### LIST OF TASKS
• a. Please transcribe the part of the essay on motherhood poems that opens with the words containing "Mother-poets, stuck in" and closes with "the poem saying shhh.".
• b. According to the essay on motherhood poems, how did its writer come to have a baby?

### TEXT TO READ
— START —

Mother-poets, stuck in a sticky blood bond. Even though I am one of those poets who is generally more interested in what poems do than in what they talk about, even though I have no special interest in birth, as a subject (in my life as a person, I adopted a baby), fear this draft wants to open its legs and push.

 

 (True story: A man I read with recently said, “I normally hate motherhood poems, but yours are O.K.”)

 

 If the baby in my poem turns out to be my baby, fear the poem is too much mine. Tightly clasped in the arms of the personal, balanced on the hip of the personal, covered with crusts of the personal. Fear the poem assumes you will feel what I feel. Feel the poem assuming, feel the poem presuming. Fear the poem demanding you revere. Fear the poem demanding you feel awe. Fear the poem demanding you feel. Feel the poem saying shhh.

 

 “You.” Who are you?

 

You are an editor, you are a writer, a poet, a composer, an artist, you are a thinker, you are a colleague, you are a manuscript screener, you are a friend, a fellow person. Where once I would simply be at work on a poem, not thinking about the reader, now that a baby has appeared, you are in the room.

 

 Half the trouble is the baby’s creeping sentimentality, half of the trouble is the way I hold this baby up to be kissed (this is not what I am doing).

 

Fear loss of credibility.

 

(True story: I was interviewing for a visiting professorship. The interview went well. When I didn’t get the job, I asked the program director, in the interest of improving my chances for future jobs, if there was anything I might have handled differently. Well, the director said, you mentioned you have a young child. We wanted someone who will be in the department all the time, who will be in her office in the evenings, not just during office hours. We wanted someone who will be completely devoted to her students. We wanted you to be their Literary Mama.[2])

— END —

### STORED RECORDS
— START —

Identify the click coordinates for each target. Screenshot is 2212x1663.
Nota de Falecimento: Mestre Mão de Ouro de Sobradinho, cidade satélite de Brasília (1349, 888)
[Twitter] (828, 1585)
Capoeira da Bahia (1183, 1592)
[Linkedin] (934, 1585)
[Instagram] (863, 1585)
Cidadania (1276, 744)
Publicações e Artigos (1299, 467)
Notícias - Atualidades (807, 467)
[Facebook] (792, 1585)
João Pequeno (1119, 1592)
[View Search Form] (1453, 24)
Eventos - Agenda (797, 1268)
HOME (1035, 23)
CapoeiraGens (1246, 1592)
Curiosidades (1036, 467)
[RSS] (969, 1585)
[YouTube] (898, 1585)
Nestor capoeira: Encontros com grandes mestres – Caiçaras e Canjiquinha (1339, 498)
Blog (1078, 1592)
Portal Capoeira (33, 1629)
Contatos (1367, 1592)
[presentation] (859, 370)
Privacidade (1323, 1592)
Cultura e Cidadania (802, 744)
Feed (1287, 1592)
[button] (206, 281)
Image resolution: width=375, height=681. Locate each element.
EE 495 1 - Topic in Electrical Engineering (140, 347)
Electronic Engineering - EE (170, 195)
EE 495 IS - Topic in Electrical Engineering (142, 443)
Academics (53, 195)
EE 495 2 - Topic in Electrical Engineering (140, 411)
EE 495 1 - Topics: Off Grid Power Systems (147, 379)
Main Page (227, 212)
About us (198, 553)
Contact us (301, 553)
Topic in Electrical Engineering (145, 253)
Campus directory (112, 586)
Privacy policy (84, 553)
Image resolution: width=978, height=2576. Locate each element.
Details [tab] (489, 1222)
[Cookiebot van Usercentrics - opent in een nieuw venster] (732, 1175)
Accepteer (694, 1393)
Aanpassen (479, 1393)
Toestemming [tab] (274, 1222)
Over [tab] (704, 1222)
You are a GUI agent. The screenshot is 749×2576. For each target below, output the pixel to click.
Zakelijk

— END —

### RESPONSES IN ORDER
• a.
Mother-poets, stuck in a sticky blood bond. Even though I am one of those poets who is generally more interested in what poems do than in what they talk about, even though I have no special interest in birth, as a subject (in my life as a person, I adopted a baby), fear this draft wants to open its legs and push.

 

 (True story: A man I read with recently said, “I normally hate motherhood poems, but yours are O.K.”)

 

 If the baby in my poem turns out to be my baby, fear the poem is too much mine. Tightly clasped in the arms of the personal, balanced on the hip of the personal, covered with crusts of the personal. Fear the poem assumes you will feel what I feel. Feel the poem assuming, feel the poem presuming. Fear the poem demanding you revere. Fear the poem demanding you feel awe. Fear the poem demanding you feel. Feel the poem saying shhh.

• b. By adopting one.